### EXERCISE OBJECTIVE
Using only the records, tally the lines with "will" in them and state that total by itself.

:::

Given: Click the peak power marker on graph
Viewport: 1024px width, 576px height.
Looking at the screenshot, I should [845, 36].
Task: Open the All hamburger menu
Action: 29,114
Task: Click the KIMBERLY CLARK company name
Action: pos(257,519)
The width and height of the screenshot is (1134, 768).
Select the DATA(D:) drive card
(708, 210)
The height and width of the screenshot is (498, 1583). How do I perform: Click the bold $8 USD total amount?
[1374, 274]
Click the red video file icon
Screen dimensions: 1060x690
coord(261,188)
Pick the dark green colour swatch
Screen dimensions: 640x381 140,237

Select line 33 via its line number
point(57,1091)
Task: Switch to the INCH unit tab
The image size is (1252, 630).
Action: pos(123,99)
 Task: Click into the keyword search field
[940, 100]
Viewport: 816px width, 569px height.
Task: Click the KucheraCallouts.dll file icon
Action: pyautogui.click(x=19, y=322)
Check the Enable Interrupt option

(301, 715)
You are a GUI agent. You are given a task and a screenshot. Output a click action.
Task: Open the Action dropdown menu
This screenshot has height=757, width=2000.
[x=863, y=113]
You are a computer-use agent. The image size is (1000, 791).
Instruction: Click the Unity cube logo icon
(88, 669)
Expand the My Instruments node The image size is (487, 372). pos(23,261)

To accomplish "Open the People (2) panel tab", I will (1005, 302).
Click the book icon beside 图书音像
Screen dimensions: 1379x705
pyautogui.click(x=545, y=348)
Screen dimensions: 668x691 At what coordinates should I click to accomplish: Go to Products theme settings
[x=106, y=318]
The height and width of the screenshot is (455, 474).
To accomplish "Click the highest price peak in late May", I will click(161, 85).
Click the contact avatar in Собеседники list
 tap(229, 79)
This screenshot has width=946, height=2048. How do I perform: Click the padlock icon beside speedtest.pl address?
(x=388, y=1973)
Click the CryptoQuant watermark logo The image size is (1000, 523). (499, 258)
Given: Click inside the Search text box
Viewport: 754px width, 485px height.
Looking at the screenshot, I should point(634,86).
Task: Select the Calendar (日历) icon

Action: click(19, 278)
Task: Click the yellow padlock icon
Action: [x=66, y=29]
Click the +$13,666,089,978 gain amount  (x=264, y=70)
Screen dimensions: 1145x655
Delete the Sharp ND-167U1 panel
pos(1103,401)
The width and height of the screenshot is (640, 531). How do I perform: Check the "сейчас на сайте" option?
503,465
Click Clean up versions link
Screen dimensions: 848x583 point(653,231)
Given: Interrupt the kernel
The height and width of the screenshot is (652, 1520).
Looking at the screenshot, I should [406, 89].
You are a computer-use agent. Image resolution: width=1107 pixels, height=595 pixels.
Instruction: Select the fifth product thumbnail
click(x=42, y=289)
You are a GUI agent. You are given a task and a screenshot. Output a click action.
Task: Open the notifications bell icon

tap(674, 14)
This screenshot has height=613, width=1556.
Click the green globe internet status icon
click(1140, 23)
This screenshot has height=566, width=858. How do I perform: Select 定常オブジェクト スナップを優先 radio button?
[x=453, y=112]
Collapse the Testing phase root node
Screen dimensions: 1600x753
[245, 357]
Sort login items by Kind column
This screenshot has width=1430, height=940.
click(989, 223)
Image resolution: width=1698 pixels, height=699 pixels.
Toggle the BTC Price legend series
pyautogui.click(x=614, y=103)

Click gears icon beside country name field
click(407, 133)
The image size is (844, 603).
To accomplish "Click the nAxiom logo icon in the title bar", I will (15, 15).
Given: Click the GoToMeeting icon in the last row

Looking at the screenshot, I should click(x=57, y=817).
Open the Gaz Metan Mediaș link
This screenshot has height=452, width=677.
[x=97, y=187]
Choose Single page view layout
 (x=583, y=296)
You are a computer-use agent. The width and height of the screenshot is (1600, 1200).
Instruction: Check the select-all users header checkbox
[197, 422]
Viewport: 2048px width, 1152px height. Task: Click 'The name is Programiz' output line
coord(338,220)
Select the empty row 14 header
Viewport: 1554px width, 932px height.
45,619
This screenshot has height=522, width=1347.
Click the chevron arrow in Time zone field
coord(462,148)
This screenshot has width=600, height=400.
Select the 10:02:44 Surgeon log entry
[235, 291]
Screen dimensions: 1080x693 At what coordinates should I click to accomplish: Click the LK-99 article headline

:::

### WRITTEN SOLUTION
3